Con ellos descendimos a una de las mayores cuevas de Toledo, que se extiende bajo las casas hasta el Alcázar, recorrimos callejones del Diablo y travesías de los Infiernos, iglesias templarias y pozos amargos, para finalizar con una inquietante psicofonía bajo un cobertizo estrecho.

Por último la noche se terminó con una magnífica cena en el Come y Cañas, ya todos derrotados por la intensidad de la visita.

A la mañana siguiente Mónica y yo aprovechamos para volver a recorrer Toledo y visitar algunas cosas que nos habíamos dejado en visitas anteriores. Con la suerte de que nos encontramos con Egoitz y Mario, que habían tenido la misma idea. Ya los cuatro juntos subimos a las torres de la Iglesia de los Jesuitas, desde donde se contempla una panóramica magnífica de la ciudad, e incluso se pueden ver los platos y vasos de la Última Cena esculpida en la fachada de la catedral.

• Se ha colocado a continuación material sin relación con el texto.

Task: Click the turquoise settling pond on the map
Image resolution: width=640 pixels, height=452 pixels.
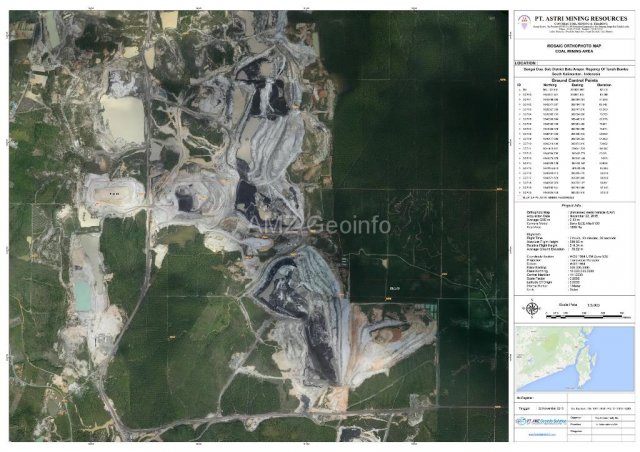Action: pyautogui.click(x=82, y=293)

La iglesia jesuita está impecablemente conservada, pero sorprende, y mucho, encontrarse una máquina de refrescos en las escaleras que dan acceso a las torres.

Despúes una breve visita a las Termas Romanas de Toledo, poca cosa si se han visitado otras como las de Gijón, pero indicativas de lo que podría encontrarse bajo el subsuelo toledano.

Tras la comida en la Cervecería El Trebol, otro de los grandes descubrimentos del día, la obligada visita al Hospital de la Santa Cruz y su colección de arte incomparable, a la que también se sumaron David y Dulce. Excelente colofón para un Evento Nomaders que superó todas nuestras expectativas. Ya estamos esperando que llegue el siguiente. Muchísimas gracias a Nomaders por otra jornada excepcional.